Pre-Raphaelite Roots

Dante Gabriel Rossetti, "The Girlhood of Mary Virgin," 1848-49, oil on canvas, Tate Britain, England.

Pre-Raphaelite Brotherhood

A group of artists, dominated by Dante Gabriel Rossetti (1828-1882), coined the term Pre-Raphaelite Brotherhood (PRB) in 1848. The Pre-Raphaelites were opposed to the British Royal Academy, which championed a narrow range of idealized or moral subjects and conventional definitions of beauty drawn from the Italian Renaissance and Classical art.

Instead, the PRB took its inspiration from medieval art and early Renaissance art before Raphael (1483-1520), believing that artists from this period provided a model for depicting nature and the human body realistically, rather than idealistically.
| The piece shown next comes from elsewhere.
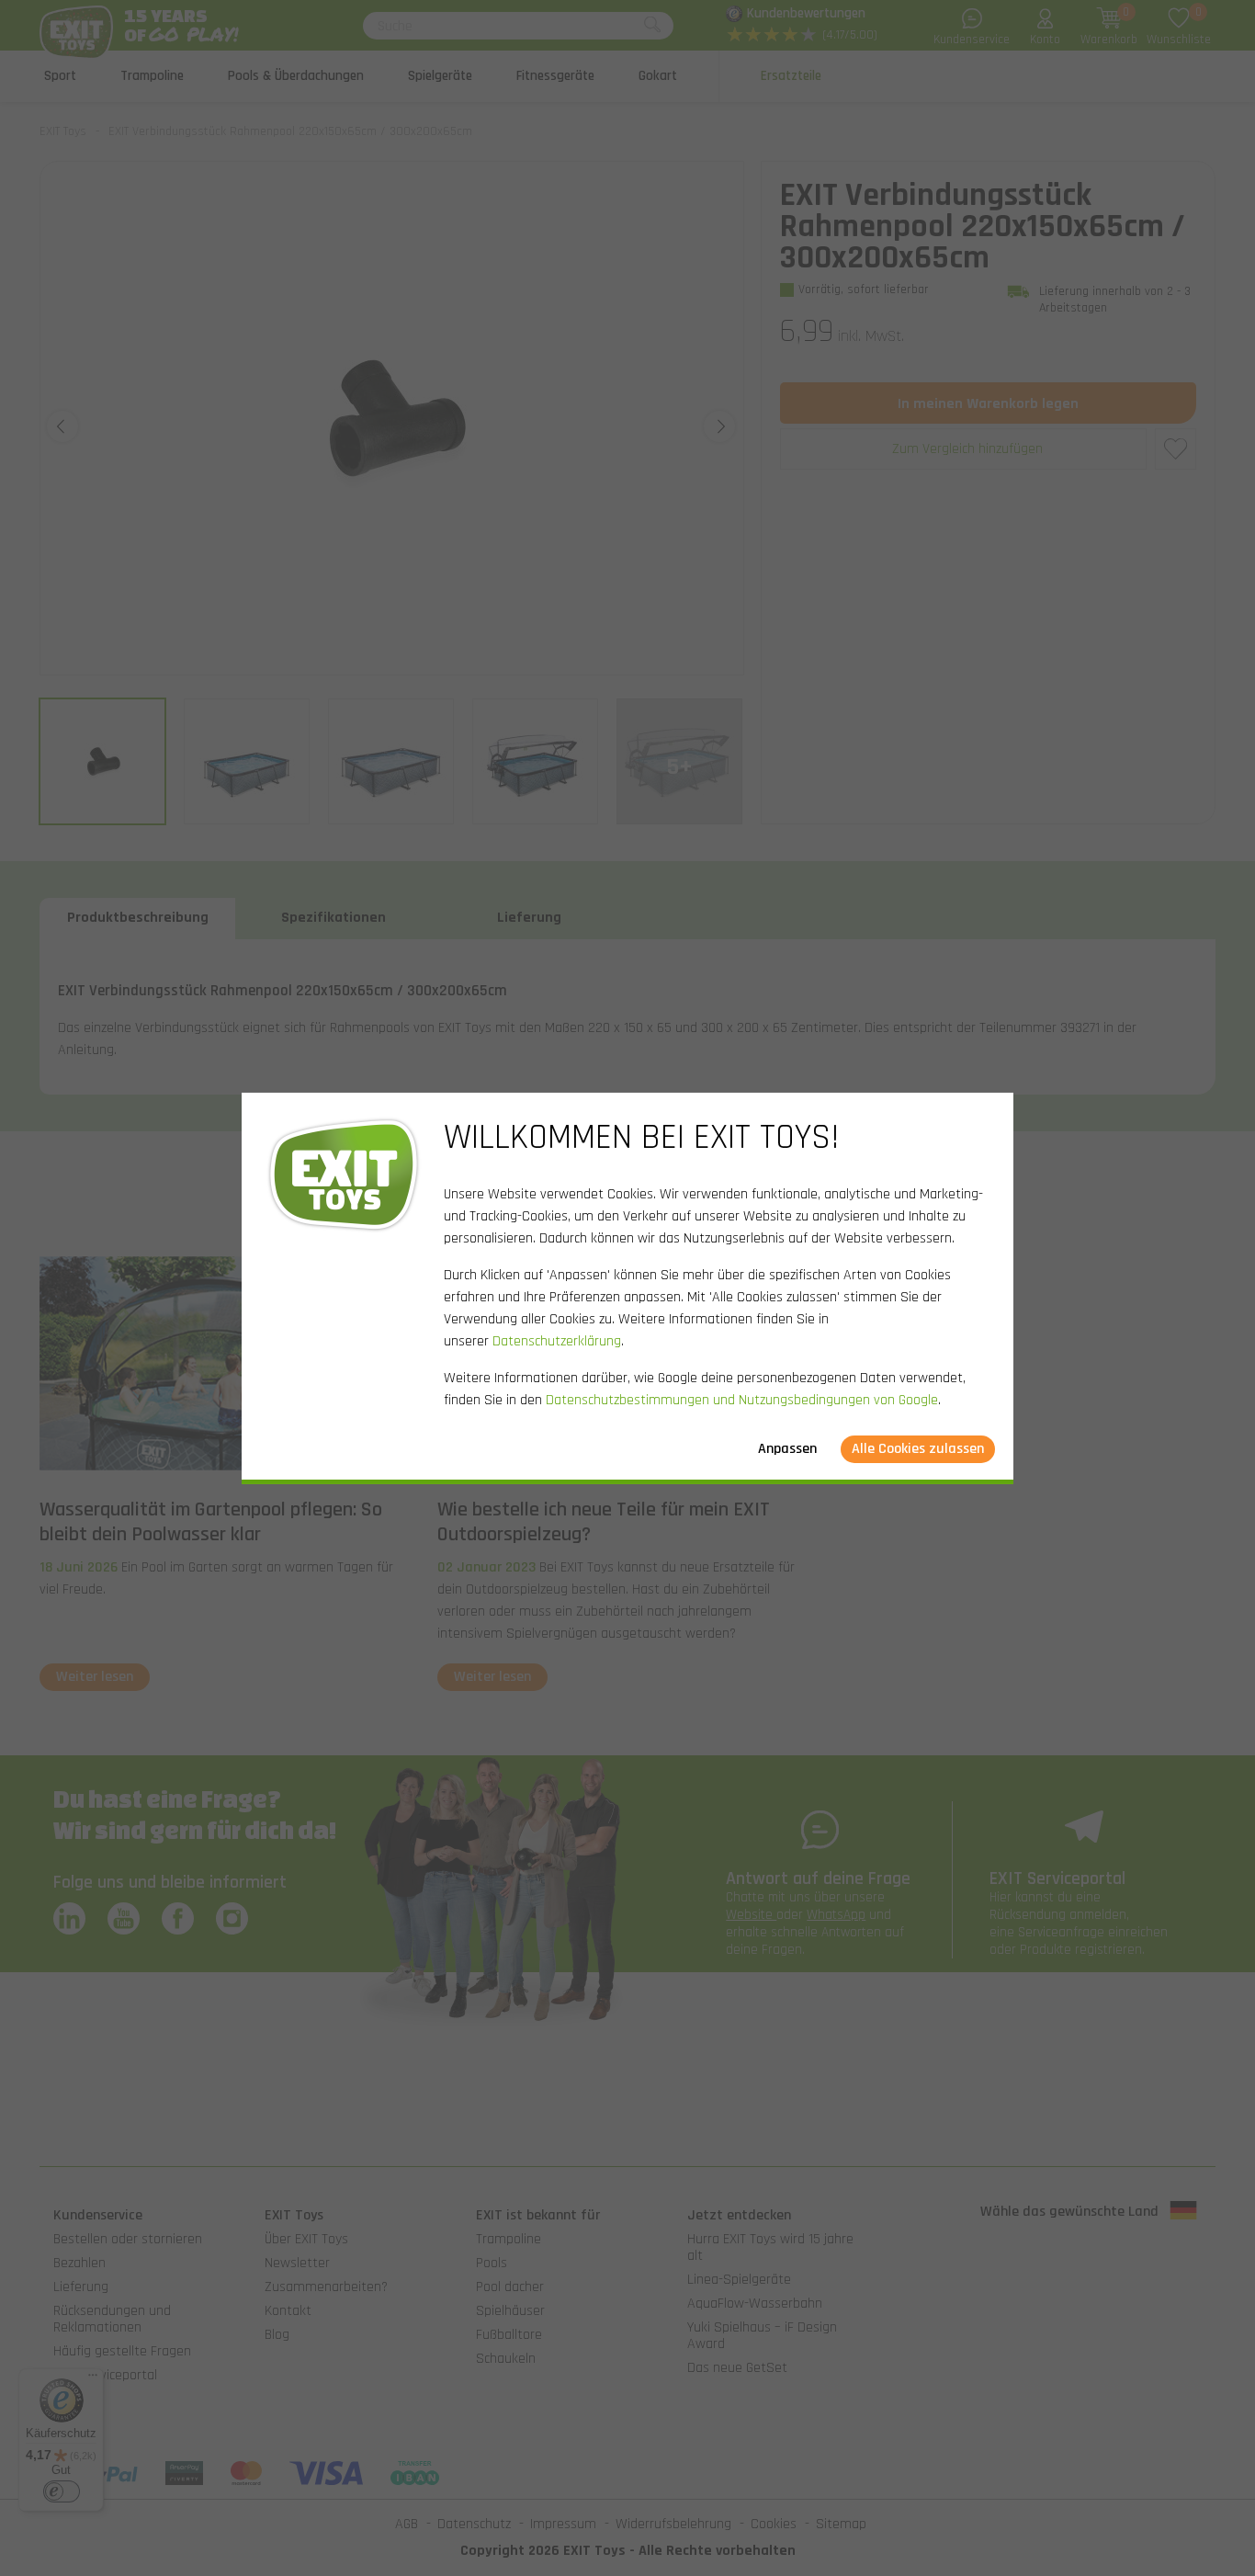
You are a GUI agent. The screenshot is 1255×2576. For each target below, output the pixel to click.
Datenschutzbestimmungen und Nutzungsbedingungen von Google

They were also drawn to the intricate details, complex compositions, and intense colors of medieval and early Renaissance art.

Key Ideas

  • In addition to rejecting the British Royal Academy's preferences for subjects and styles, the PRB also rejected its teaching methods. They believed that Academy learning had become repetitive, replacing truth and experience.
  • Most importantly, the PRB advocated for Naturalism: the detailed study of nature by the artist and fidelity to its appearance, even when this risked showing ugliness. The movement also preferred natural forms as the basis for patterns and decoration.
  • Pre-Raphaelitism was also a reaction against the negative impact of industrialization. The PRB turned to the Middle Ages both as a stylistic model and as an ideal for the fusion of art and life in the applied arts.

William Holman Hunt, "The Awakening Conscience," 1853, oil on canvas, Tate Britain, England.

John Everett Millais, "Ophelia," c. 1851, oil on canvas, Tate Britain, England.

Frederic George Stephens, "The Proposal (The Marquis and Griselda)," c. 1850, oil on canvas, Tate Britain, England.

Beginnings

The three original members of the Pre-Raphaelite Brotherhood were Dante Gabriel Rossetti, William Holman Hunt (1827-1910), and John Everett Millais (1829-1896). They were quickly joined by the painters James Collinson (1825-1881) and Frederic George Stephens (1828-1907), the poet and critic William Michael Rossetti (1829-1919), and the sculptor Thomas Woolner (1825-1892).

Mid-19th-century England was marked by political upheaval, mass industrialization, and social ills. The PRB attempted to convey a message of artistic renewal and moral reform by imbuing their art with seriousness, sincerity, and truth to nature.

The group's early doctrine - which emphasized the importance of each artist's own interpretation and agency - had four parts, as recorded by Dante Gabriel Rossetti:

1. To have genuine ideas to express;

2. To study Nature attentively, so as to know how to express it;

3. To sympathize with what is direct and serious and heartfelt in previous art, to the exclusion of what is conventional and self-parading and learned by rote;

4. Most indispensable of all, to produce thoroughly good pictures and statues.

The group disbanded completely by 1853, but the concepts and style of Pre-Raphaelitism continued on in Britain for several more decades.

Edward Burne-Jones (designer) and William Morris (executor), "St. Cecilia," c. 1900, stained and painted glass, Princeton University Art Museum, USA.

Beyond the Brotherhood

In 1857 Dante Gabriel Rossetti met the designer William Morris and the painter Edward Burne-Jones. Together they promoted a very meticulous and uncompromising medievalist strand of Pre-Raphaelitism, which promoted the virtues of a pre-industrial life and created paintings and furniture in the style of late medieval art.

Along with Rossetti, Morris and Burne-Jones began to formulate new directions for the Pre-Raphaelite movement. Morris in particular was keen to take the Pre-Raphaelite ideology beyond the realm of fine art, and ultimately founded the Arts and Crafts movement. Morris, along with Burne-Jones, Rossetti and a few other associates, founded a new design firm called Morris, Marshall, Faulkner & Company.

The Cult of Beauty

In the late 1860s, under Rossetti, a new group of young artists created a Cult of Beauty, forming a new ideal of feminine beauty with their depictions of unconventionally attractive and sensual women. They used models who challenged traditional Victorian standards of beauty. Many of the models were artists in their own right, including Georgiana Burne-Jones, Marie Spartali-Stilman, and Dante Gabriel Rossetti's favorite model, Jane Morris, the wife of William Morris and a skilled embroiderer.

The Cult of Beauty laid the foundation for Aestheticism.

Dante Gabriel Rossetti, "Monna Vanna," 1866, oil on canvas, Tate Britain, England.

"Art is not a study of positive reality, it is the seeking for ideal truth."